[Gllug] Re: EU council streaming petition (Russell Howe)
Christopher Currie
ccurrie at usa.net
Thu Jan 4 22:08:52 UTC 2007
On Thursday 04 January 2007 01:01:06 +0000, "Russell Howe"
<rhowe at siksai.co.uk> wrote:
>
> As for the thread, WMV/ASF is a poor choice of container format for public
> information, and since the CODECs are likely one of the WMV and WMA
> family, again a poor choice of encoding IMHO.
>
> Unfortunately, the problem they face is that whilst Ogg, XviD, Speex,
> etc are all free, open codecs, they are not installed & available by
> default on the vast majority of client devices.
We all know that a crucial component of M$'s monopoly strategy is to prevent
or discourage its software's users from reading any competitor's formats,
free or otherwise, whether data formats or hardware media formats.
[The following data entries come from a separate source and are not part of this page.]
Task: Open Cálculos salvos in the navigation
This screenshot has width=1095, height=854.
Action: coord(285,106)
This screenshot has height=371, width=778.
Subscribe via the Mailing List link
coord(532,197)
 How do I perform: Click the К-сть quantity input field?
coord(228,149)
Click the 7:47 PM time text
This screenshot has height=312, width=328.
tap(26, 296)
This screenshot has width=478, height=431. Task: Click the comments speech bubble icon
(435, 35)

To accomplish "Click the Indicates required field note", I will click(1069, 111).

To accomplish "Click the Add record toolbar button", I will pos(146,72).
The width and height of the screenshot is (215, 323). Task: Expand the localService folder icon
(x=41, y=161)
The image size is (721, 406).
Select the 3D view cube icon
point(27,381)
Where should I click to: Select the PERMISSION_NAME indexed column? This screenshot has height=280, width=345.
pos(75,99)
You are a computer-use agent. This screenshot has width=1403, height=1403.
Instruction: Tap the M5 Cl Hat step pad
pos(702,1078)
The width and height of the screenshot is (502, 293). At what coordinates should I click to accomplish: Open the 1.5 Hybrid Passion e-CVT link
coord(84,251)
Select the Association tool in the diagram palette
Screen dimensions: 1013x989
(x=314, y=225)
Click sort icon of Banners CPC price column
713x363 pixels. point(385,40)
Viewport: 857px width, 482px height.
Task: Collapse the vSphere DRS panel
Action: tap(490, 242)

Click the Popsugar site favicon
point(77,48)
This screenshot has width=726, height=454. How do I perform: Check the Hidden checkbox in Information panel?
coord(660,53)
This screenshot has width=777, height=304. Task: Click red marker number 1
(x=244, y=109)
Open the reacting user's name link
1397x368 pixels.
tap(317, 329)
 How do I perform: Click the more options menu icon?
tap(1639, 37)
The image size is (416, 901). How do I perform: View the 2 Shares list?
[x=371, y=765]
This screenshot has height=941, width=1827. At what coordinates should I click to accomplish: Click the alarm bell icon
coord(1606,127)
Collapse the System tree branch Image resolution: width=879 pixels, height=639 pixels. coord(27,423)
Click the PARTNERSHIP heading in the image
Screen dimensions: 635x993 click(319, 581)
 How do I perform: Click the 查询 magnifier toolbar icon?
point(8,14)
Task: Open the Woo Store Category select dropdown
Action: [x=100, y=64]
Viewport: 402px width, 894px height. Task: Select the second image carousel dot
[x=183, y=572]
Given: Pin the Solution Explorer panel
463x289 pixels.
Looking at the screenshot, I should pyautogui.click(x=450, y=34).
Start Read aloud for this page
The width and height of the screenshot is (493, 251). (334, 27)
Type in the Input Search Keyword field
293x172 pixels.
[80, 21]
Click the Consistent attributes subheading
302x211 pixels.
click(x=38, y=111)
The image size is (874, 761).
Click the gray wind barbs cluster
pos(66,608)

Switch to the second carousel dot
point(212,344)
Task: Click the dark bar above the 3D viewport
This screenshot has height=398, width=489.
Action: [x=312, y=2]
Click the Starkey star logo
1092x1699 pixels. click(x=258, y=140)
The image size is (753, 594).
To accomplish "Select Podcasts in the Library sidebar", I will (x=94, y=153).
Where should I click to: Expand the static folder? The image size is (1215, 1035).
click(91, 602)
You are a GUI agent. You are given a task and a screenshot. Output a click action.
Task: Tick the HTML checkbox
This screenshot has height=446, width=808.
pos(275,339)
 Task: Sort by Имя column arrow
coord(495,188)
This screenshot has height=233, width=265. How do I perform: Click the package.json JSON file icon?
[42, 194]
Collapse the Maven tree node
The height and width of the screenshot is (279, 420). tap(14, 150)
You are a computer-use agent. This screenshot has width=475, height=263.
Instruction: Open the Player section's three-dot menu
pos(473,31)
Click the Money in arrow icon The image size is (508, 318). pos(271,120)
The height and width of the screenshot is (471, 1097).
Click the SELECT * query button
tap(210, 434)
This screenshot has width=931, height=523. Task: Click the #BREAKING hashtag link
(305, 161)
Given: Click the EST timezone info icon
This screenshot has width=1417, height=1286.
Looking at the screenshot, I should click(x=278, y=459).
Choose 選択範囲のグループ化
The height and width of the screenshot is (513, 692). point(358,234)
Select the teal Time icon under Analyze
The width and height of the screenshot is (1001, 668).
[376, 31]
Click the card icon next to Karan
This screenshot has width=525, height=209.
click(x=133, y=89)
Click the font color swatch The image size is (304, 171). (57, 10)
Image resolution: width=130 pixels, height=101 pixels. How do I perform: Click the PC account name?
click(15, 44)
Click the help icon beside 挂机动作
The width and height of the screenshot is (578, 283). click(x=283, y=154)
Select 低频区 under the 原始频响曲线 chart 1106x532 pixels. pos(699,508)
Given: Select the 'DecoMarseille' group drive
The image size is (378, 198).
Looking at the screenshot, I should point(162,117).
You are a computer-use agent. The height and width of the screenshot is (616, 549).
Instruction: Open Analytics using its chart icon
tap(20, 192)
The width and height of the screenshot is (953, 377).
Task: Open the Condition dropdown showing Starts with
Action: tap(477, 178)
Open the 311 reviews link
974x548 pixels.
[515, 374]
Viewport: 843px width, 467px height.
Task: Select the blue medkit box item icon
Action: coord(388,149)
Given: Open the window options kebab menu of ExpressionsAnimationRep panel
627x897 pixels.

The EU
should surely understand this and not abet it, if only to protect its own
staff against subsidiary action should M$ lose any related suits or
prosecutions.
>
> So I can understand their dilemma (if they even got as far as thinking
> along these lines):
They probably didn't ...
>
> a) Do we make our content accessible to all, using open formats, but
> requiring most users to go and install additional decoding software
> (perhaps meaning we have to go and package appropriate software and
> distribute it, just to make life easy for the people who don't know/want
> to know about digital media formats)?
I don't claim to know about digital media formats, but it took me a few
seconds of googling to find this:
http://www.softpedia.com/get/Multimedia/Video/Codec-Packs-Video-Codecs/DirectShow-Filters-for-Ogg-Vorbis-Speex-Theora-and-FLAC.shtml
and this:
http://www.free-codecs.com/download/Filters_for_Ogg_Vorbis_Speex_Theora_and_FLAC.htm
So they would not have had to package or distribute it - at most provide a
link.
So surely that would have been a better alternative.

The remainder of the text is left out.